È un messaggio che non deve passare: la mafia non è stata definitivamente sconfitta. «Cosa nostra è giovane, ma lo era pure in passato - dice Maurizio de Lucia - sono cambiati solo i metodi e il ricorso a forme di violenza meno cruenta. Viene ancora cercata da politica e imprenditoria, che pure non hanno o non avrebbero più questa necessità». E soprattutto investe gli enormi profitti dei traffici di stupefacenti sul cosiddetto Overtourism, la nuova frontiera del business delle città invase da frotte di persone. De Lucia, 64 anni, dal 2022 procuratore della Repubblica di Palermo, non ha al suo attivo solo la relativamente recente cattura di Matteo Messina Denaro, ma anche il processo che quasi vent’anni fa sconvolse le istituzioni regionali, con la condanna - poi espiata in carcere - di un presidente della Regione (Totò Cuffaro) che era in carica quando subì la prima sentenza.

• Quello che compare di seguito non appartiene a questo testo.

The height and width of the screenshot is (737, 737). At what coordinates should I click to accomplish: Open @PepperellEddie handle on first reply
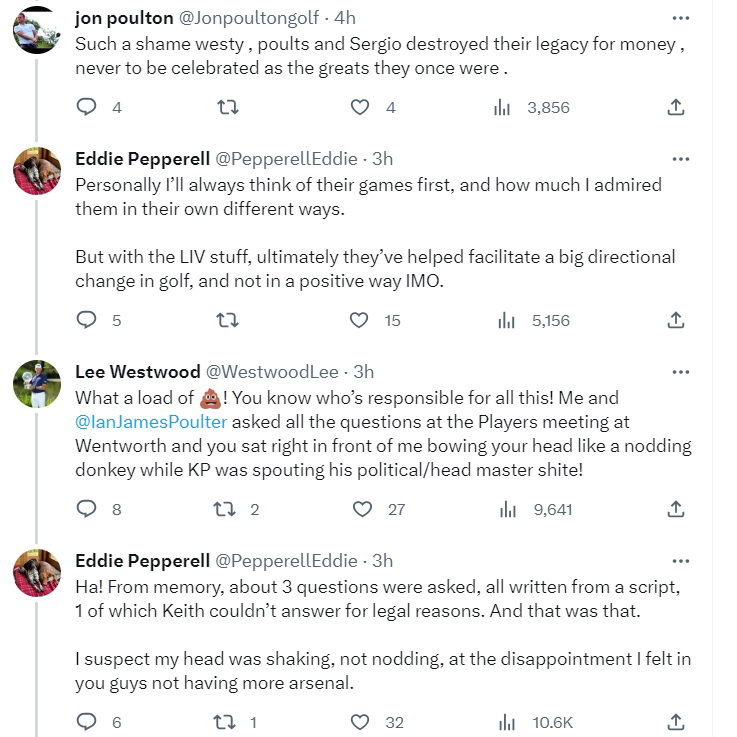click(x=287, y=158)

Per il capo della Direzione distrettuale antimafia la prima domanda è quasi d’obbligo: qual è lo stato di salute della mafia?

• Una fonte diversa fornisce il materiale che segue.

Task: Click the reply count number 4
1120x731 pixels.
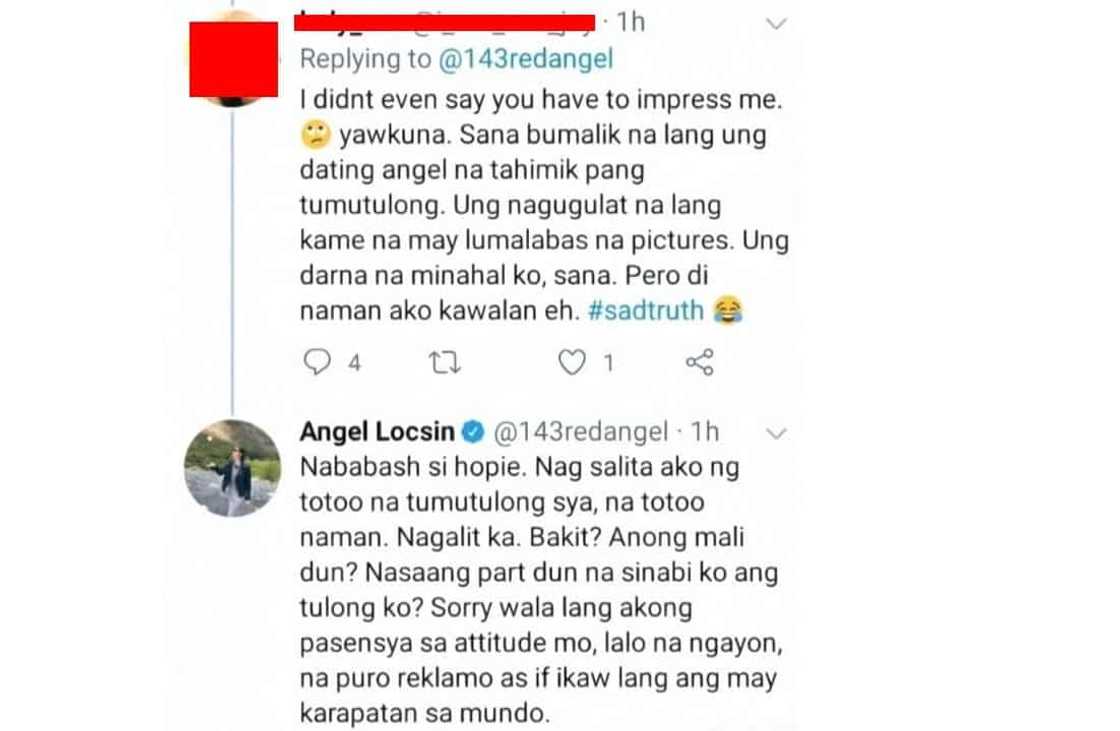Action: pyautogui.click(x=354, y=363)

«Non è quella degli anni ’80 e ’90, che lo Stato combatteva solo con alcune sue parti, purtroppo isolate, né contro di essa c’è più la sensibilità di segno del tutto opposto, seguita alle stragi del 1992, una mobilitazione generale che l’aveva e l’ha indebolita. Però il messaggio secondo cui è definitivamente sconfitta non deve passare, sarebbe un grave errore».
Siamo sempre lì; se esiste l’antimafia, evidentemente c’è la mafia. I 181 arresti di febbraio, tutti insieme, non se li aspettava quasi nessuno.
«E non ci sono stati solo questi, che magari colpiscono di più per il numero: il mese prima la polizia aveva eseguito l’ordinanza del procedimento Bonura+20, a dicembre 2024 i carabinieri avevano portato a segno 50 fermi, tutti confermati, contro la mafia agrigentina».